__Reading text__.
NealSun96 commented on a change in pull request #1422:
URL: https://github.com/apache/helix/pull/1422#discussion_r500469673



##########
File path: 
helix-core/src/main/java/org/apache/helix/task/AbstractTaskDispatcher.java
##########
@@ -122,30 +122,37 @@ public void updatePreviousAssignedTasksStatus(
       Set<Integer> donePartitions = new TreeSet<>();
       for (int pId : pSet) {
         final String pName = pName(jobResource, pId);
-        TaskPartitionState currState = 
updateJobContextAndGetTaskCurrentState(currStateOutput,
+        TaskPartitionState currState = getTaskCurrentState(currStateOutput,
             jobResource, pId, pName, instance, jobCtx, jobTgtState);
 
-        if (!instance.equals(jobCtx.getAssignedParticipant(pId))) {
-          LOG.warn(
-              "Instance {} does not match the assigned participant for pId {} 
in the job context. Skipping task scheduling.",
-              instance, pId);
-          continue;
-        }
-
         // Check for pending state transitions on this (partition, instance).

__Data excerpts__.
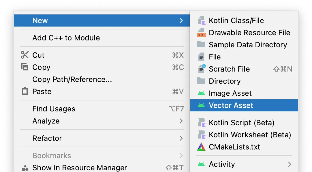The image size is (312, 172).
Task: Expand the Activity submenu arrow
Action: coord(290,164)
--
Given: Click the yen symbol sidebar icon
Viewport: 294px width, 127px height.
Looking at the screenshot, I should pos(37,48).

__Requirements__.
a) Answer these questions about the code review comment:
(i) Which pull request number is the comment attached to?
(ii) What is the full path of the file under review?
(iii) Which method call takes the place of updateJobContextAndGetTaskCurrentState in the changed lines?
b) Continue the code review comment on AbstractTaskDispatcher.java, picking up right after its final comment line about pending state transitions.

__Task-by-task answers__.
a)
(i) 1422
(ii) helix-core/src/main/java/org/apache/helix/task/AbstractTaskDispatcher.java
(iii) getTaskCurrentState

b)
If there is a pending
         // state transition, we prioritize this pending state transition and 
set the assignment from
         // this pending state transition, essentially "waiting" until this 
pending message clears
+        // If there is a pending message, we should not continue to update the 
context because from
+        // controller prospective, state transition has not been completed yet 
if pending message
+        // still existed.
+        // If context gets updated here, controller might remove the job from 
RunTimeJobDAG which
+        // can cause the task's CurrentState not being removed when there is a 
pending message for
+        // that task.
         Message pendingMessage =
             currStateOutput.getPendingMessage(jobResource, new 
Partition(pName), instance);
-        if (pendingMessage != null && 
!pendingMessage.getToState().equals(currState.name())) {

Review comment:
       Thanks for explaining. So it looks to be a problem with 2 parts:
   1. Job context is updated while there are pending messages. This can cause 
jobs to be removed since it's marked as completed. If DROPPED message isn't 
correctly sent here, then the DROPPED message will never be sent because the 
job is deleted;
   2. Current state gets updated but pending messages aren't removed (async 
problem). In that case, the old if statement would not catch the problem and 
will proceed as if the message doesn't exist.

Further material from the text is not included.